Lord Byron once quipped about Mezzofanti that he was someone “who ought to have existed at the time of the Tower of Babel, as universal interpreter” and indeed the more one learns about this “hyperpolyglot” the more one comes to understand both his gift and the exceptional power of that gift as a means of unifying and even elevating humanity to new heights of peace, prosperity and progress.

“Hyperpolyglot”

Erard travels to Italy to learn more about the professor, but unable to draw definitive conclusions about the mechanisms of what he terms “high-intensity” language learning, the author then undertakes a mission to study other exceptionally plurilingual individuals, individuals to whom he refers as “avatars” of the human “will to plasticity…the belief that we can, if we so wish, reshape our brains”. In other words, people so deeply passionate about and dedicated to learning languages that they can literally will their minds to acquire one after another, again and again and again.

The book recounts a mesmerizing journey of discovery (nb. if you would like to learn more about Erard’s research, I would highly recommend that you read “Babel No More”; you can also watch the hour-long lecture he gave this past May for Google.)

Languages, creativity and critical thinking

Yet what strikes me most is the similarity I discern between the hyperpolyglot protagonists Erard encounters on his odyssey and the wonderfully plurilingual community which is the Lycée Français de New York. If we were to imagine melding the some 3,000 individuals who compose our school into a single person, we too could laud the fact that we are able to speak dozens of languages with impressive fluency.

Like Mezzafanti and others of his ilk, the Lycée Français has a truly extraordinary relationship with language, one that is inherent of course in our remarkable cultural diversity, but one that results above all from our tireless determination to learn more languages than those with which we are fortunate enough to be born.

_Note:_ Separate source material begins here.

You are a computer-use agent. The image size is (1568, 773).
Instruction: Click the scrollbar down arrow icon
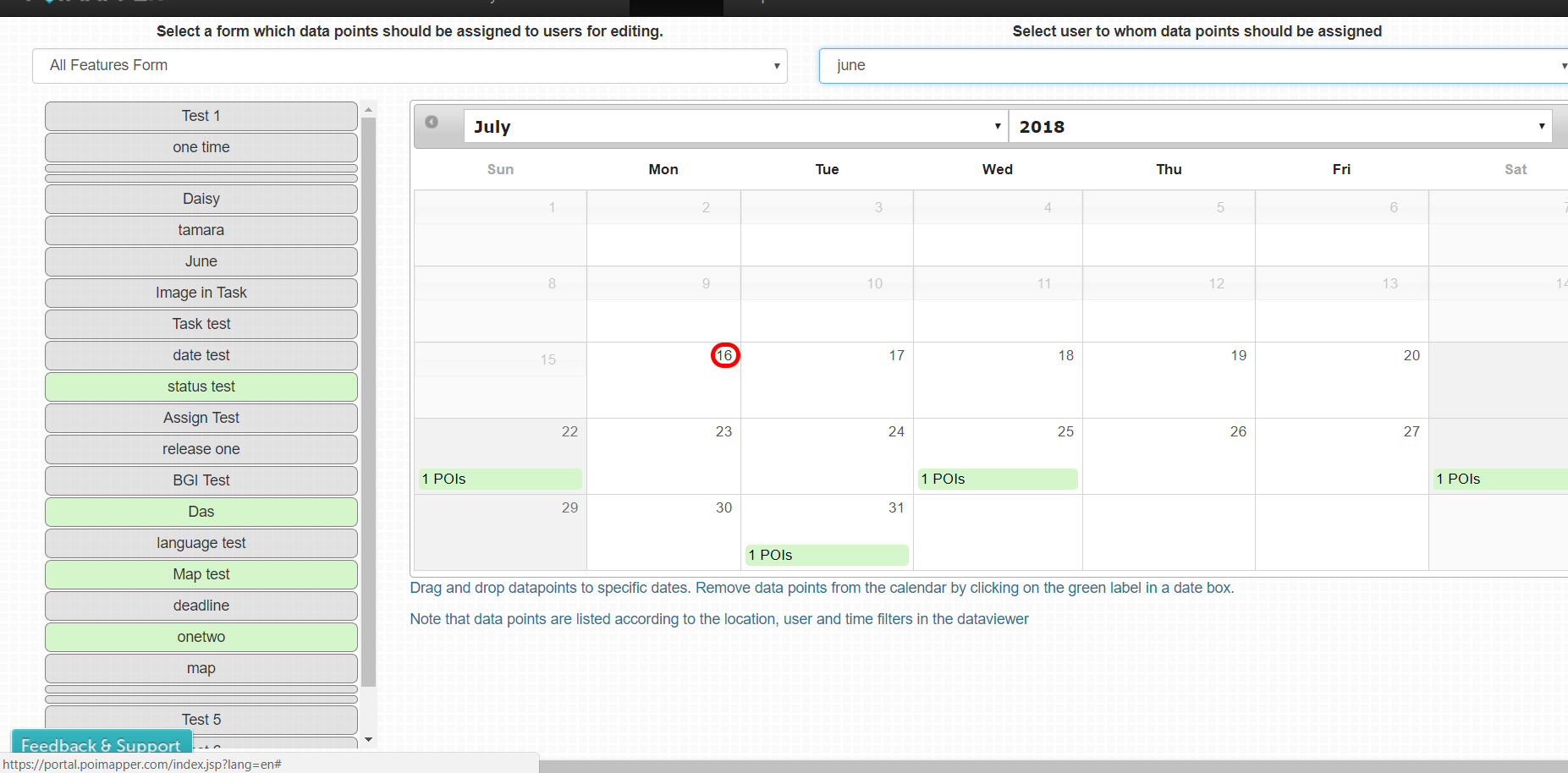pyautogui.click(x=368, y=739)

For us, there appears to be a correlation between language learning on the one hand and cognitive sophistication, creativity, critical thinking, empathy and other such qualities on the other hand. It is not an accident our school is so profoundly committed to bilingualism; it is not an accident we hope as many of our students as possible will begin a third language in sixth grade; it is not an accident the Lycée Français intends to help our young people learn a fourth language by the time they leave us for college.

As I sit here, at a café called L’Ecritoire, with “Babel No More” beside me and my laptop in front of me, jetlag is the farthest thought from my mind. I am doing everything I can to refrain from telling the strangers all around me just how deeply proud of our students I am. A few of my neighbors have been glancing in my direction, wondering no doubt why I am typing with such conviction, but I will leave that secret, dear reader, with us.